=== Provided records ===

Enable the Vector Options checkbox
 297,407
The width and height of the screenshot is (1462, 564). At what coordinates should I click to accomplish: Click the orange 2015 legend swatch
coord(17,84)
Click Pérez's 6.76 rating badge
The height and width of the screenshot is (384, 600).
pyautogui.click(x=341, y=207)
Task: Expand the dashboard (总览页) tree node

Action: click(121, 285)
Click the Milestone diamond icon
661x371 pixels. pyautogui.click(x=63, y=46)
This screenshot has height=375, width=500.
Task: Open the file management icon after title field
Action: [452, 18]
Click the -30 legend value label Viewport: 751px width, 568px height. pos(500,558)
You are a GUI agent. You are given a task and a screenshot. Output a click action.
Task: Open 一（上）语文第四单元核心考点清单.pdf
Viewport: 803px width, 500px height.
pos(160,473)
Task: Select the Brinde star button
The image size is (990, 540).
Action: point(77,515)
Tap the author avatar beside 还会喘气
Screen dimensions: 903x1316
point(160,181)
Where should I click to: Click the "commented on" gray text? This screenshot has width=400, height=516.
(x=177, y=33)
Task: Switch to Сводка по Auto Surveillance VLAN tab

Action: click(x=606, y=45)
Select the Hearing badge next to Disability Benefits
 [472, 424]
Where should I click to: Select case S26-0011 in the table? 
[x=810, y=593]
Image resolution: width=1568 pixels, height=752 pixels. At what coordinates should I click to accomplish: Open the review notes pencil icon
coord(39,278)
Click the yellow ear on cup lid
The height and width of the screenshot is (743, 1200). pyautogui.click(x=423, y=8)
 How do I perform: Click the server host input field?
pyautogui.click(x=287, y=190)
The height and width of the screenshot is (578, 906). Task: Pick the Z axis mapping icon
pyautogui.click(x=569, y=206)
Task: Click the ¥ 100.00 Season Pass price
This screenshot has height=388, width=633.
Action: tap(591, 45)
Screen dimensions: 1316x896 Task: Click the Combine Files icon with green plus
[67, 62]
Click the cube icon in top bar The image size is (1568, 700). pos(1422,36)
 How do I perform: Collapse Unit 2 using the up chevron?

===

Required action. In full, transcribe each entry of the material exactly.

Written answer.
Enable the Vector Options checkbox
 297,407
The width and height of the screenshot is (1462, 564). At what coordinates should I click to accomplish: Click the orange 2015 legend swatch
coord(17,84)
Click Pérez's 6.76 rating badge
The height and width of the screenshot is (384, 600).
pyautogui.click(x=341, y=207)
Task: Expand the dashboard (总览页) tree node

Action: click(121, 285)
Click the Milestone diamond icon
661x371 pixels. pyautogui.click(x=63, y=46)
This screenshot has height=375, width=500.
Task: Open the file management icon after title field
Action: [452, 18]
Click the -30 legend value label Viewport: 751px width, 568px height. pos(500,558)
You are a GUI agent. You are given a task and a screenshot. Output a click action.
Task: Open 一（上）语文第四单元核心考点清单.pdf
Viewport: 803px width, 500px height.
pos(160,473)
Task: Select the Brinde star button
The image size is (990, 540).
Action: point(77,515)
Tap the author avatar beside 还会喘气
Screen dimensions: 903x1316
point(160,181)
Where should I click to: Click the "commented on" gray text? This screenshot has width=400, height=516.
(x=177, y=33)
Task: Switch to Сводка по Auto Surveillance VLAN tab

Action: click(x=606, y=45)
Select the Hearing badge next to Disability Benefits
 [472, 424]
Where should I click to: Select case S26-0011 in the table? 
[x=810, y=593]
Image resolution: width=1568 pixels, height=752 pixels. At what coordinates should I click to accomplish: Open the review notes pencil icon
coord(39,278)
Click the yellow ear on cup lid
The height and width of the screenshot is (743, 1200). pyautogui.click(x=423, y=8)
 How do I perform: Click the server host input field?
pyautogui.click(x=287, y=190)
The height and width of the screenshot is (578, 906). Task: Pick the Z axis mapping icon
pyautogui.click(x=569, y=206)
Task: Click the ¥ 100.00 Season Pass price
This screenshot has height=388, width=633.
Action: tap(591, 45)
Screen dimensions: 1316x896 Task: Click the Combine Files icon with green plus
[67, 62]
Click the cube icon in top bar The image size is (1568, 700). pos(1422,36)
 How do I perform: Collapse Unit 2 using the up chevron?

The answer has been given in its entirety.